··· Data in this exercise
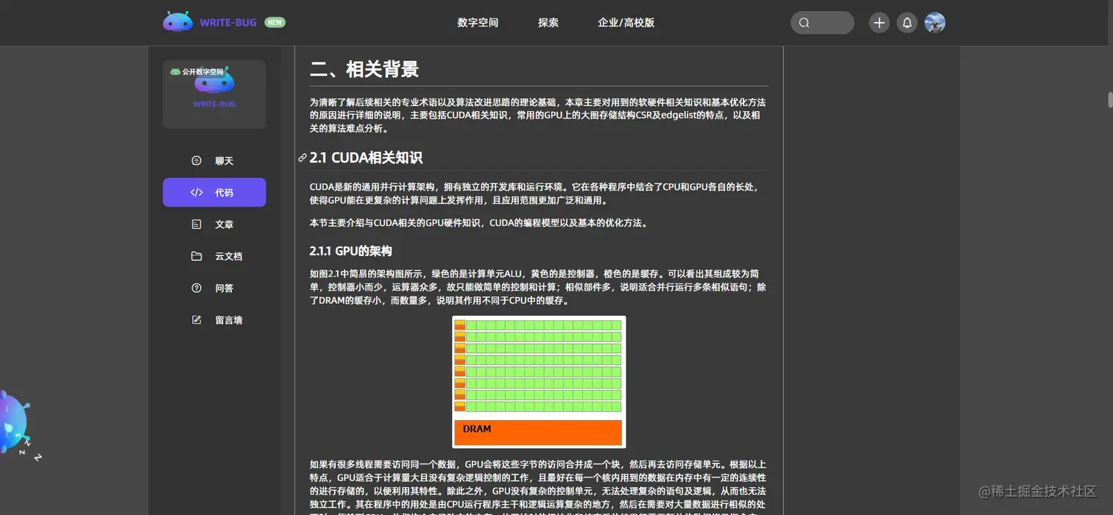Open the 数字空间 menu item
This screenshot has width=1113, height=515.
click(x=478, y=23)
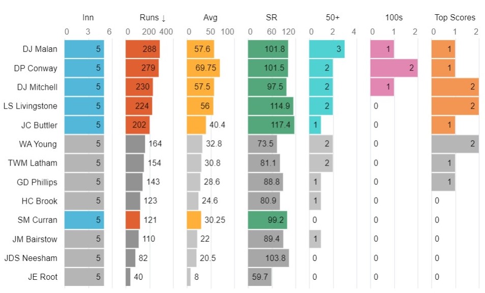The height and width of the screenshot is (293, 485).
Task: Click the Inn column header
Action: 88,18
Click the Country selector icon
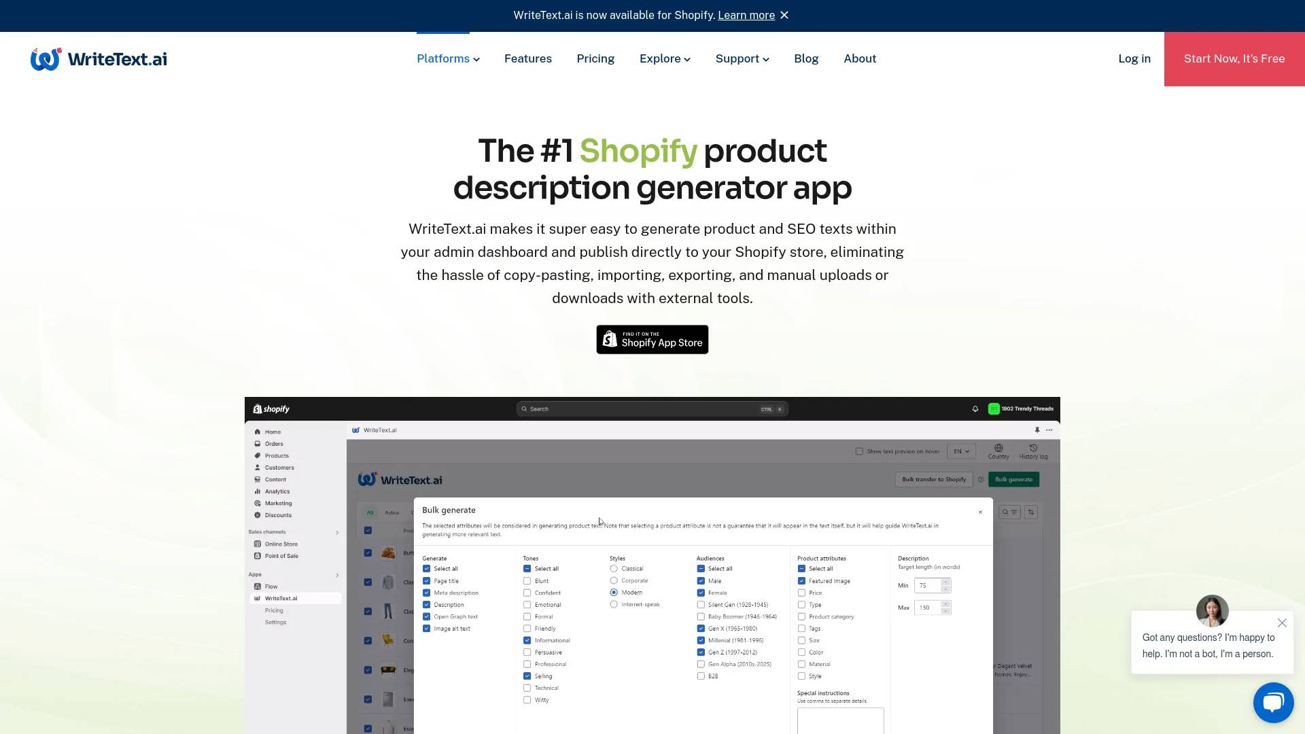The image size is (1305, 734). coord(998,450)
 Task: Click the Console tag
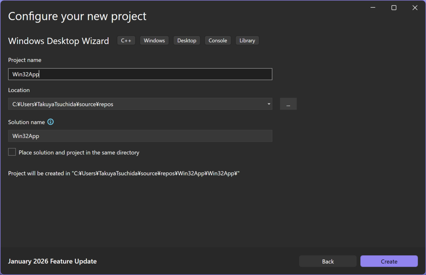[218, 41]
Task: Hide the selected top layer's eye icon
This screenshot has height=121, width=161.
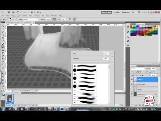Action: coord(132,79)
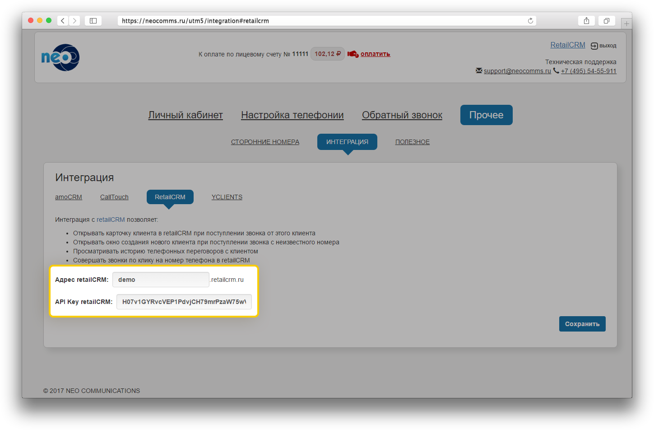Click the выход logout icon
The width and height of the screenshot is (654, 430).
[x=594, y=46]
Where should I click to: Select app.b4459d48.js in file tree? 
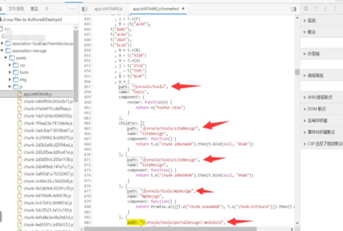(x=37, y=94)
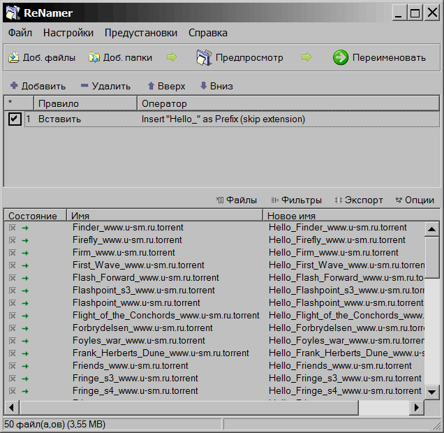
······
=== Requirement ===
Take the line that contains "Task: Hide the selected top layer's eye icon" as the first and the last line of the records as the end, and please quote those lines exactly, pictures omitted.

=== Solved exercise ===
Task: Hide the selected top layer's eye icon
This screenshot has height=121, width=161.
Action: coord(132,79)
Click the выход logout icon
The width and height of the screenshot is (654, 430).
[x=594, y=46]
Where should I click to: Select app.b4459d48.js in file tree? 
(x=37, y=94)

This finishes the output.